┌─ Data supplied

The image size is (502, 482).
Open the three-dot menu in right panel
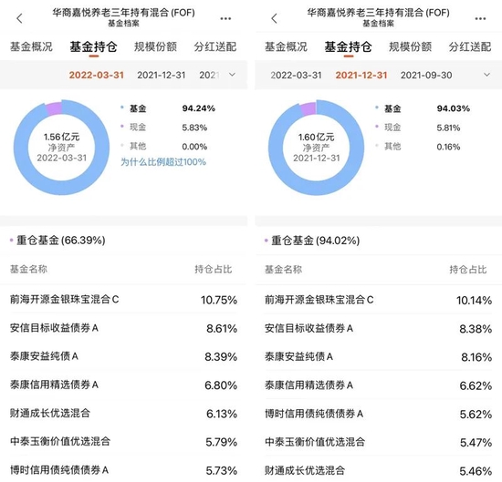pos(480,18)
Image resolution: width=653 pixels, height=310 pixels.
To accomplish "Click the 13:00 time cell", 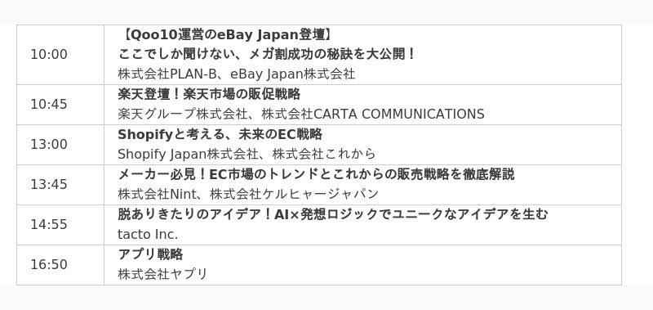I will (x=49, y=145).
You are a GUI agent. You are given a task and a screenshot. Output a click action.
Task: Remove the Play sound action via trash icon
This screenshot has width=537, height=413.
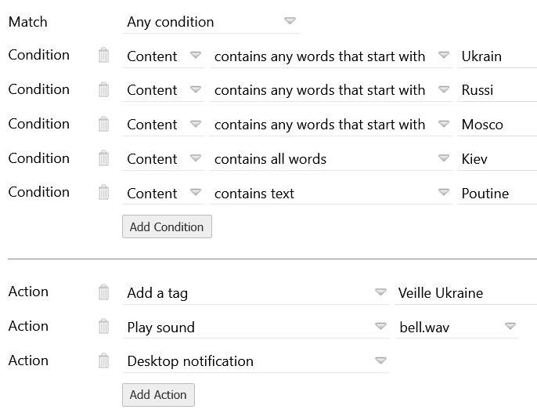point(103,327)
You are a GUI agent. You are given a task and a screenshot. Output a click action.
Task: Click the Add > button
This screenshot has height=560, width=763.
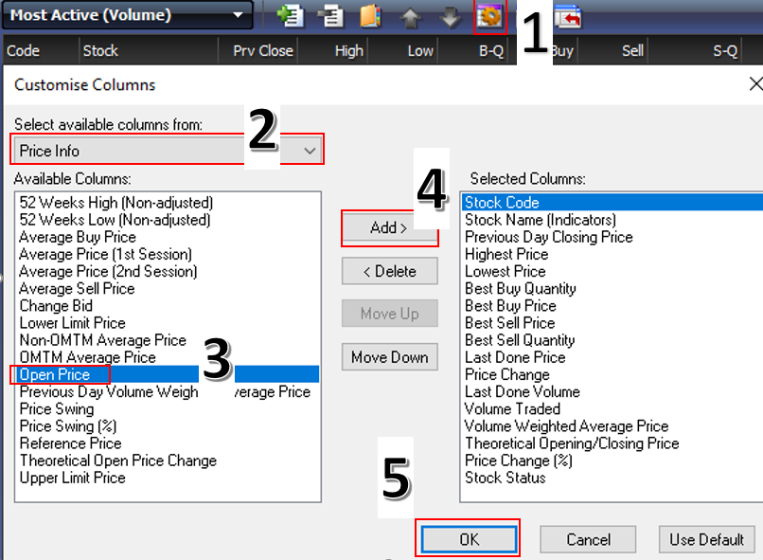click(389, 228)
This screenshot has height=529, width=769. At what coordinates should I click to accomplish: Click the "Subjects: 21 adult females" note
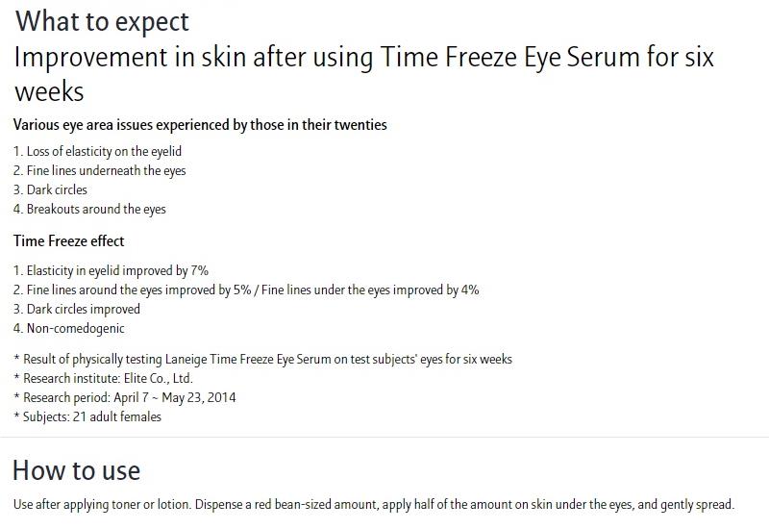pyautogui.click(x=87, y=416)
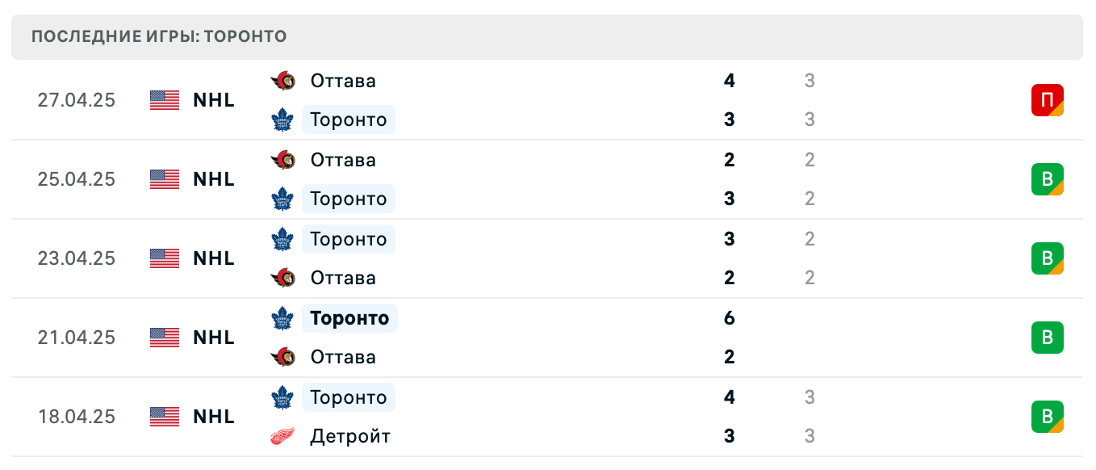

└─
┌─ Data supplied

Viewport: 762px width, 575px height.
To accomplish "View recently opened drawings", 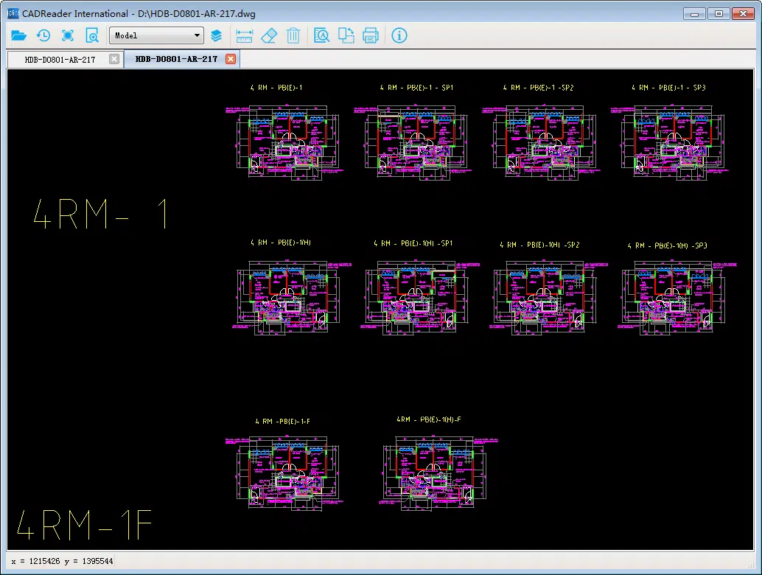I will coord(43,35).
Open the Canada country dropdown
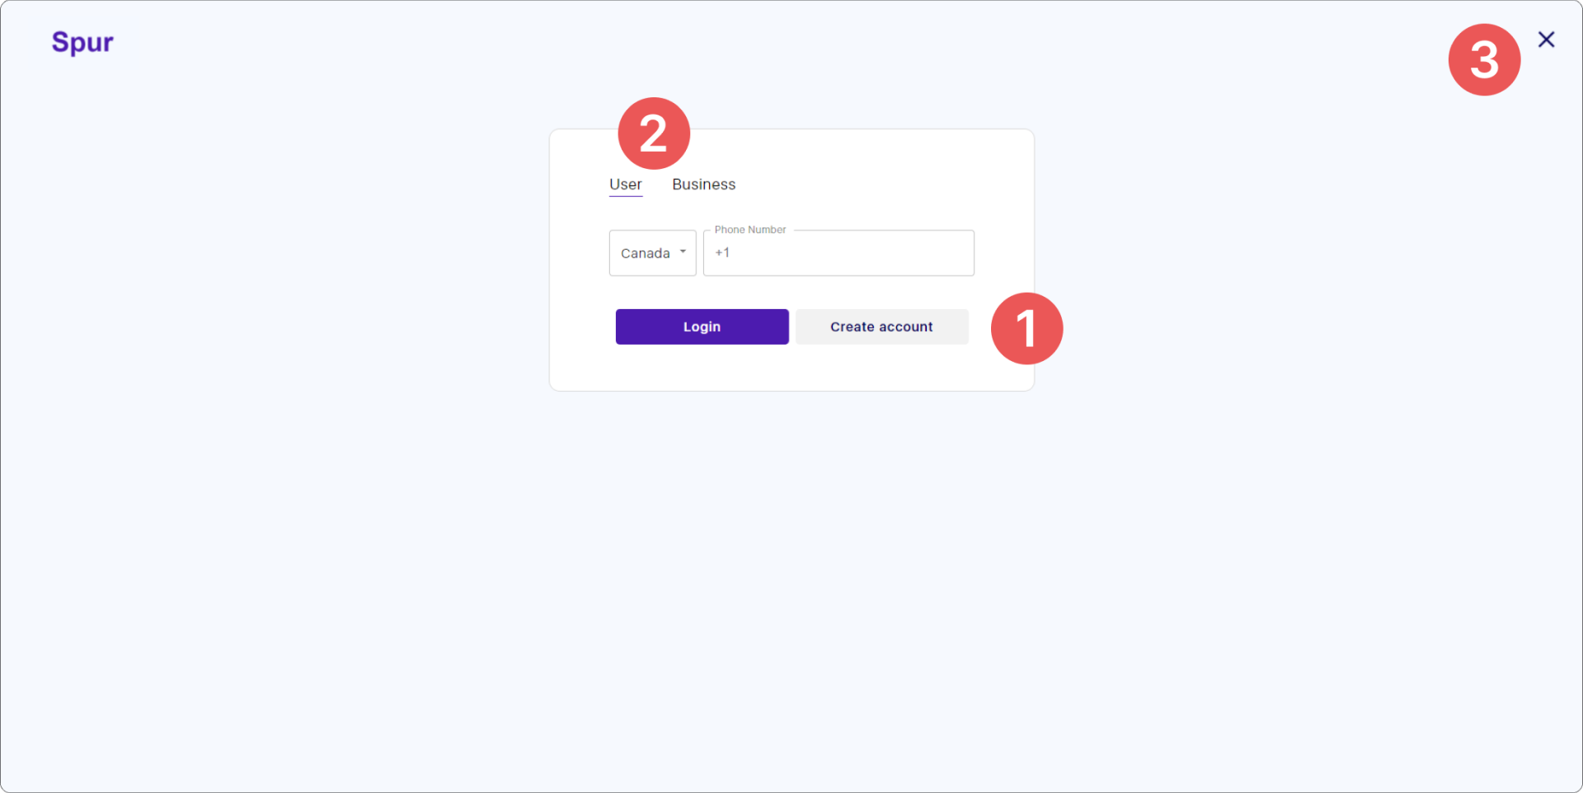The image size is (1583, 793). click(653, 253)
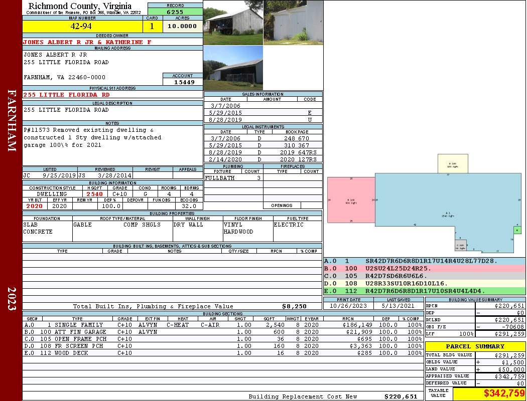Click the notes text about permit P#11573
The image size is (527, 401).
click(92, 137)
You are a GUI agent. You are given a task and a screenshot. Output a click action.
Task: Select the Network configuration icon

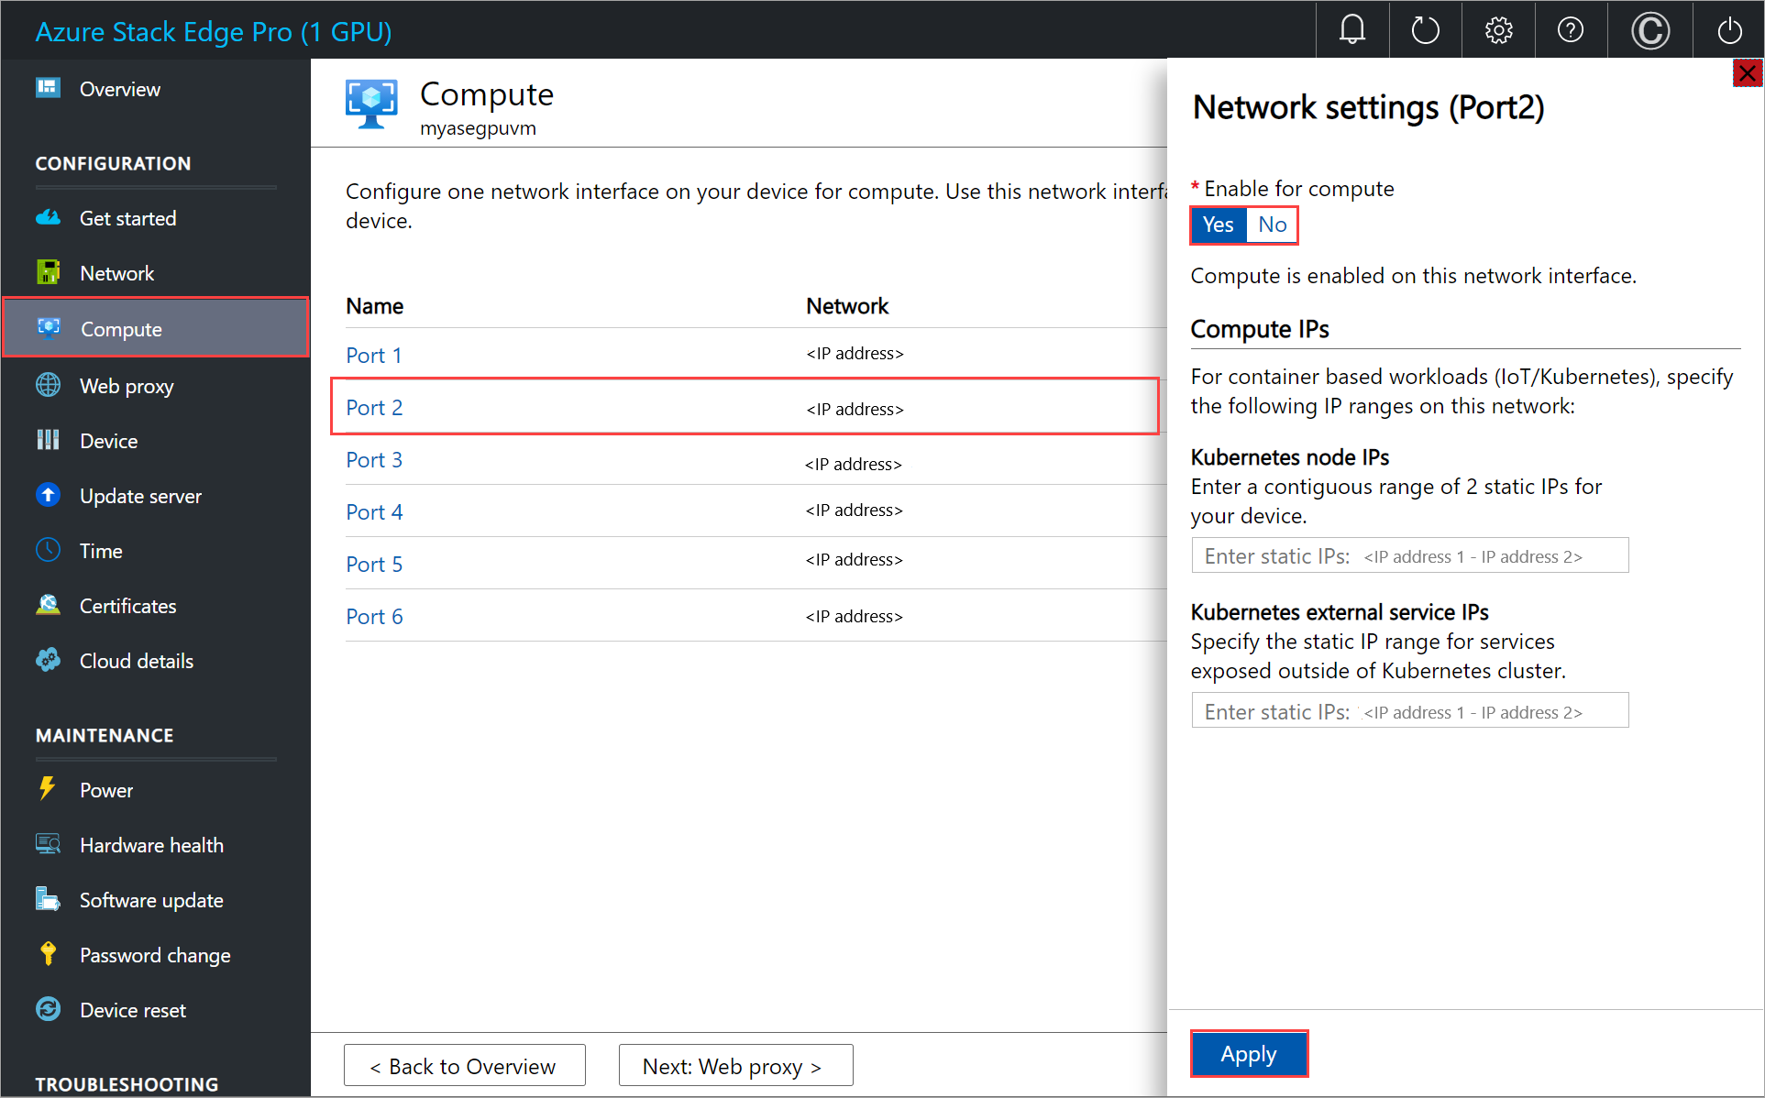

└─

What is needed:
Copy word for word only the lines above from the one with "Open the Canada country dropdown" through the one with "Task: Select the Network configuration icon". Leave pictures out.

Exercise result:
Open the Canada country dropdown
The image size is (1583, 793). click(653, 253)
Click the notes text about permit P#11573
The image size is (527, 401).
click(92, 137)
You are a GUI agent. You are given a task and a screenshot. Output a click action.
Task: Select the Network configuration icon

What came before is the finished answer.